Auf einmal schlug ein gewaltiger leuchtender Blitz in den Boden, ein paar Zentimeter vor Marys Füßen ein. Sie wich erschrocken nach hinten und verschwand beinahe in dem dichten Rauch, der dick und zäh emporstieg. Delair beugte sich etwas vor und schaute auf die Stelle, wo er eingeschlagen war. Danach wanderten seine Augen wieder zu meiner überforderten Schwester.

»Dieses Zeichen steht für eine Frage aus der Welt der tierischen Kreaturen. Bist du nervös?«

Mary antwortete nicht. Ich konnte erkennen, wie sie ihre Hände andauernd zu Fäusten ballte. Delair grinste ruhig und begann.

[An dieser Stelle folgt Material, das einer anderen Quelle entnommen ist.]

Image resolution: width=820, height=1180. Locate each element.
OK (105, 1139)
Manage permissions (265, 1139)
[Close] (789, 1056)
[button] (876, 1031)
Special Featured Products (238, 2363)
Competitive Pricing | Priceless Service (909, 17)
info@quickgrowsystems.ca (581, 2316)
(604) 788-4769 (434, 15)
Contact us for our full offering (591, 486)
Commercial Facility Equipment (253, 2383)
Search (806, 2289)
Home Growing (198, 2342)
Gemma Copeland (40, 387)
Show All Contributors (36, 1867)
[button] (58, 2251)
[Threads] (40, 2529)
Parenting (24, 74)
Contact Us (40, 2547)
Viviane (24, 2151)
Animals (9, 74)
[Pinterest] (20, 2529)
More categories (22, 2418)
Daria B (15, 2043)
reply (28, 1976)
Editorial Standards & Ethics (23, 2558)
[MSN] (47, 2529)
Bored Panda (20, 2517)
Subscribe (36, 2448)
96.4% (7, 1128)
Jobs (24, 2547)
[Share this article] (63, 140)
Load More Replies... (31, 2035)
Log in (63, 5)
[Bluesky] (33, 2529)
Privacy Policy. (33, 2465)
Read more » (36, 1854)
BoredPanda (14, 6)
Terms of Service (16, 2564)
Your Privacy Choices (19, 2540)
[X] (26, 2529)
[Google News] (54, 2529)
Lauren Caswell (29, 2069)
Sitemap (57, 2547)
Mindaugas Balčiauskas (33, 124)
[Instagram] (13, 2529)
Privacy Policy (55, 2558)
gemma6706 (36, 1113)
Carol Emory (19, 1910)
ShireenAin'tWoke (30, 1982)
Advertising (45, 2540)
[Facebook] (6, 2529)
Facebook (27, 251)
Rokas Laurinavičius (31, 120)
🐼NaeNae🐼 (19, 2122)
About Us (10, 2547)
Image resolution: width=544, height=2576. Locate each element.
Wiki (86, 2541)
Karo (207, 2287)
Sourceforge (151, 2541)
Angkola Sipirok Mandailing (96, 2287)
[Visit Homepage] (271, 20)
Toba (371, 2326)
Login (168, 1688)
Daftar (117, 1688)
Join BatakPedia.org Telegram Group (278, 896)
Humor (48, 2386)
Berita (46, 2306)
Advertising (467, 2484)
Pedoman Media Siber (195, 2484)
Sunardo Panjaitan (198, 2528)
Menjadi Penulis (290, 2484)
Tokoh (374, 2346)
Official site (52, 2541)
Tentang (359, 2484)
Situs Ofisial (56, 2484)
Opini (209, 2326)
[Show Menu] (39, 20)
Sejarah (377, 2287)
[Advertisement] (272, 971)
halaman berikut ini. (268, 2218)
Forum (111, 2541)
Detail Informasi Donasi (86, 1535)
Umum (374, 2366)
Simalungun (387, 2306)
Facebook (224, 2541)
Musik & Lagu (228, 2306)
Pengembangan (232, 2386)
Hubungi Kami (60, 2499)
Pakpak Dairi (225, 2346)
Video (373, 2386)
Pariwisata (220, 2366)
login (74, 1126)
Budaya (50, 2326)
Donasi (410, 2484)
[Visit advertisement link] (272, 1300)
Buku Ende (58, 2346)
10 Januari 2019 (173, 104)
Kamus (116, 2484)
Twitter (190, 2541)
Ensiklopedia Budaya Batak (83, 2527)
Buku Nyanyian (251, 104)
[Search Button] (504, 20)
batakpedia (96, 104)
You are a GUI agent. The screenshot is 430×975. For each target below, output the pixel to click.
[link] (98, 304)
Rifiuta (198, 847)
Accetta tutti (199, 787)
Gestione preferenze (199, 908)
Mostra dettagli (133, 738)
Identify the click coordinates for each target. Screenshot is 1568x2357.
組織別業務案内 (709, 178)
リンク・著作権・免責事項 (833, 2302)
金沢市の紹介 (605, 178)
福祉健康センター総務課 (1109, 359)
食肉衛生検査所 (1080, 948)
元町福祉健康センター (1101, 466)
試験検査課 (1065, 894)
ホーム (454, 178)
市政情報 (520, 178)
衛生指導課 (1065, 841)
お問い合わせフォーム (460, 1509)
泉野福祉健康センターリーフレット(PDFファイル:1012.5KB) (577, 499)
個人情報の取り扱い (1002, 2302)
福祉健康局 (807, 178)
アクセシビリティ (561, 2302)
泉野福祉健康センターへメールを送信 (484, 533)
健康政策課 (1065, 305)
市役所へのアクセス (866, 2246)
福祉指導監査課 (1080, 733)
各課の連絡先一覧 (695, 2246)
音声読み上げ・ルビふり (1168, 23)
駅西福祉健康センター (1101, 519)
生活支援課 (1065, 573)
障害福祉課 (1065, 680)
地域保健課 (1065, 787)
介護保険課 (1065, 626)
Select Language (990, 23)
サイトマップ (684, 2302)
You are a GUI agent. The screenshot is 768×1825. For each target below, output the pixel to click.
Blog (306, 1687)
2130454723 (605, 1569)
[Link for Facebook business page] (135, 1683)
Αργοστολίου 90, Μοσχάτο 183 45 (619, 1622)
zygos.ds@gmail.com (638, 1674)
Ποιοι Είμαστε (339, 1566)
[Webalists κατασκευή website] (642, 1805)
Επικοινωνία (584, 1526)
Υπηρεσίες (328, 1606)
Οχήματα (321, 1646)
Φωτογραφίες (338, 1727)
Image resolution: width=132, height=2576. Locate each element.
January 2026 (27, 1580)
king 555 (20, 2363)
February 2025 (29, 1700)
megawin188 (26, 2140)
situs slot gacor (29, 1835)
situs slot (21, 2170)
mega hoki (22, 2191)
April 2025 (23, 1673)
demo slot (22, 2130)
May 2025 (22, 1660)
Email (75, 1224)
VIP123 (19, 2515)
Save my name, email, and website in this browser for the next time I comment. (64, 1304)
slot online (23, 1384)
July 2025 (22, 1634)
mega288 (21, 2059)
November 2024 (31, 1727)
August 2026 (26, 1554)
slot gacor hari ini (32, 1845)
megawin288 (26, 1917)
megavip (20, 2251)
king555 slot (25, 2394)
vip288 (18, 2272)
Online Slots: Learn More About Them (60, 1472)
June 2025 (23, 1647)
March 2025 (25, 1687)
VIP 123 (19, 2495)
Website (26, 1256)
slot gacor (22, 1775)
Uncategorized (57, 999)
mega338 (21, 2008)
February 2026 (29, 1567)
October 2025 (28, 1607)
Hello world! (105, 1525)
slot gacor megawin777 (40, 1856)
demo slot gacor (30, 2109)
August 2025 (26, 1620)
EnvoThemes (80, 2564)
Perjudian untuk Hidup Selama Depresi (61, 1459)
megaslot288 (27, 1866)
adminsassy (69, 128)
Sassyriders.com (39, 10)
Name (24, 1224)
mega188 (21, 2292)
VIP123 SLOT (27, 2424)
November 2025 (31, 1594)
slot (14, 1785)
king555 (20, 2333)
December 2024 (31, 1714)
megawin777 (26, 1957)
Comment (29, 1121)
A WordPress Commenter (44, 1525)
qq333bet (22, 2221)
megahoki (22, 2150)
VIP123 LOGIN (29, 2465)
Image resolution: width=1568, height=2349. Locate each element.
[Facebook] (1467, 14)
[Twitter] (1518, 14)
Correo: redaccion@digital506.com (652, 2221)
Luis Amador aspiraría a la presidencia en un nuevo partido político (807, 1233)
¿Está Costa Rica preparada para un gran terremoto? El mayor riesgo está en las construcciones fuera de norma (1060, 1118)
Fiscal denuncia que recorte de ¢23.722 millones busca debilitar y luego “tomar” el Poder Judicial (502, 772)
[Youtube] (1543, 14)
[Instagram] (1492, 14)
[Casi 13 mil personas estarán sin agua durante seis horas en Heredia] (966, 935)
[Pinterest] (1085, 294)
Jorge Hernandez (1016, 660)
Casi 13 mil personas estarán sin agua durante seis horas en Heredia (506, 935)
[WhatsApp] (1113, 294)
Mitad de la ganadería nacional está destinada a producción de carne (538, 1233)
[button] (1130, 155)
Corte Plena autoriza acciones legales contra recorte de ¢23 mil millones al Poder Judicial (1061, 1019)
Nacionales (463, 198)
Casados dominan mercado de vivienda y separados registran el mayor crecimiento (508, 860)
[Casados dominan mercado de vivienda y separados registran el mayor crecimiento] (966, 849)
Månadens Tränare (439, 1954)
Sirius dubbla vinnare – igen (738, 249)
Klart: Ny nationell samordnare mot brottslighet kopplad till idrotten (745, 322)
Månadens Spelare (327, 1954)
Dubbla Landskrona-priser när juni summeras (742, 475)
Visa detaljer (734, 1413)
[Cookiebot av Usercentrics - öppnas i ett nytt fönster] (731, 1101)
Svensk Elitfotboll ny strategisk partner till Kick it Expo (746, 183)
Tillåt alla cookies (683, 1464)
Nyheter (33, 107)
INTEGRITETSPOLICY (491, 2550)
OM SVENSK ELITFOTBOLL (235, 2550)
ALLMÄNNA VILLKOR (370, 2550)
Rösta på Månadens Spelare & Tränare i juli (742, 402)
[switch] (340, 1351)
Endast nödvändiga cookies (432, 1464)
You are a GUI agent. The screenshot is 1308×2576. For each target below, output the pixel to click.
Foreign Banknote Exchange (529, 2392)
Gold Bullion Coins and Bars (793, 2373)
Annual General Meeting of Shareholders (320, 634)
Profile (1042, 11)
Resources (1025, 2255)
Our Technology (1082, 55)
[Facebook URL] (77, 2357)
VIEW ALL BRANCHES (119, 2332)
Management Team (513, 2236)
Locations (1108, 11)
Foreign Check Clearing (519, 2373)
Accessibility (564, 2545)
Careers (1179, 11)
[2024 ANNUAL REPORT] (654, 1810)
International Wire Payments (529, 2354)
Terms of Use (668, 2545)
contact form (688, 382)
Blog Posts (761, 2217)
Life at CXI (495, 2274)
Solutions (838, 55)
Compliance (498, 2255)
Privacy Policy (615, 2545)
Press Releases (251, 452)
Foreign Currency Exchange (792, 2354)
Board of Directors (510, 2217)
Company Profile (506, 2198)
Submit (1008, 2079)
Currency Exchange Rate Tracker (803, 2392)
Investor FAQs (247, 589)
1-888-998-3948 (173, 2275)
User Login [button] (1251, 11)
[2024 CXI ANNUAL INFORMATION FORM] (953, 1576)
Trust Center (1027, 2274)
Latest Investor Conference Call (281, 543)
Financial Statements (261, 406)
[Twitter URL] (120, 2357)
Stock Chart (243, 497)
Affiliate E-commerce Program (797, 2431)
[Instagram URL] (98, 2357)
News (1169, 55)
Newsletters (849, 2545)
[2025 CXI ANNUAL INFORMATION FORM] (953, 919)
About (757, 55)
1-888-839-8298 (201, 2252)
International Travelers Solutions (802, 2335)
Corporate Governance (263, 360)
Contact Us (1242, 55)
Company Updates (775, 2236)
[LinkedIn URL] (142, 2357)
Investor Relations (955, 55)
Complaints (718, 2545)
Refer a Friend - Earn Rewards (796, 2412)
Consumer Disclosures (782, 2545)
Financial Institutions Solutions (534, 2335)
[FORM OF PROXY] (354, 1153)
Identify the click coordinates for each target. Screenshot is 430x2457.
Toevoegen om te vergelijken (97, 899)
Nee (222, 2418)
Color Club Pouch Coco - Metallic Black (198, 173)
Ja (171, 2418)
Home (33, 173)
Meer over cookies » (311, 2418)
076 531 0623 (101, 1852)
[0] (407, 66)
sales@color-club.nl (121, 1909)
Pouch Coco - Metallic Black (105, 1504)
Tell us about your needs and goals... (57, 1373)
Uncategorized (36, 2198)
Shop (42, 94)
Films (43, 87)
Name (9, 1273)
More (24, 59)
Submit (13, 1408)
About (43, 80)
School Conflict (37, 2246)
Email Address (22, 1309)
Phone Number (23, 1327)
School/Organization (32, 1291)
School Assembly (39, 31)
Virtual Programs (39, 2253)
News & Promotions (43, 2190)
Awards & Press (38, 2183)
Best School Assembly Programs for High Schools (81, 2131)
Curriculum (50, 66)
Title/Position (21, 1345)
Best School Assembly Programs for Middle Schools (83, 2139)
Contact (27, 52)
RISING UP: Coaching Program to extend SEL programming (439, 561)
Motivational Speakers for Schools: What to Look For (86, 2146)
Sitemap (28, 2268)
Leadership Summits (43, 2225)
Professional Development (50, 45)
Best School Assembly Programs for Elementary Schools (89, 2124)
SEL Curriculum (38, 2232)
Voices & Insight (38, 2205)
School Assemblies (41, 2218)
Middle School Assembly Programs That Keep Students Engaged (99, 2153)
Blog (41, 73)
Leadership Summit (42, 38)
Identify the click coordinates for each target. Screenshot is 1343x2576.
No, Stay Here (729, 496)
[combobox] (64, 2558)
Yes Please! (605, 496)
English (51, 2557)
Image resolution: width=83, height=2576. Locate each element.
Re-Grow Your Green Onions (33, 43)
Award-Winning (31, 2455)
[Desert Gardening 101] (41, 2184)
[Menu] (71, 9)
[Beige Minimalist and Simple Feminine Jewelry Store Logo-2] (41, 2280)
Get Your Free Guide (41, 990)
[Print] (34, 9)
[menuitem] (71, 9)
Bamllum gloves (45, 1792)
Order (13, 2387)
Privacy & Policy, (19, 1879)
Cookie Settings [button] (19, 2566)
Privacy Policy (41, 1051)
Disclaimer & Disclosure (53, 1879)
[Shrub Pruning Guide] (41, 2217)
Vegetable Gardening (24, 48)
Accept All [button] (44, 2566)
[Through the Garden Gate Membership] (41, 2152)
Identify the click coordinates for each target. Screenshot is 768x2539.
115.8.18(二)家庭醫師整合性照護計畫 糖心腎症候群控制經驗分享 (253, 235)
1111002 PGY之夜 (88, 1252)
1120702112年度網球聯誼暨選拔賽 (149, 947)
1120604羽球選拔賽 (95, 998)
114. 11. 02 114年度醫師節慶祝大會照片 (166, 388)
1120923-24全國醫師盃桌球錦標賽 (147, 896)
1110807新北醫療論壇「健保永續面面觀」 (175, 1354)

»Auf welches Maximum ist die Sprache eines bestimmten Wesens begrenzt?«

Mary schwieg kurz, platzte dann aber mit ihrer Antwort heraus wie ein Wasserfall. »Sechshundert! Sechshundert! Es sind sechshundert Wörter. Nur Einhörner haben diese bestimmte Begrenzung an Wörtern! Sie erlangen dieses Geschenk mit der Geburt und müssen versuchen, sich diese gut einzuteilen. Sie sollten nur sprechen, wenn es wirklich von Bedeutung ist, denn wenn ihre Worte einmal aufgebraucht sind, sind sie nie mehr imstande, sich irgendwem mitzuteilen!«

Ich hörte, wie sie keuchte und auch ich fühlte mich nicht gut. Ich hatte die ganze Zeit die Luft angehalten und gezittert. Nun aber musste ich an Gracely denken. Sie konnte mit mir sprechen bis kurz vor ihrem Unfall. Wie viele Worte ihr wohl zum Schluss noch geblieben waren? Sechshundert Worte waren nicht viel und sie hatte nicht mal alle verbrauchen können. Mir wurde das Herz so schwer, dass mir Tränen aus den Augen liefen. Nicht mal wegen meiner jetzigen Situation, sondern aufgrund Gracelys Schicksal.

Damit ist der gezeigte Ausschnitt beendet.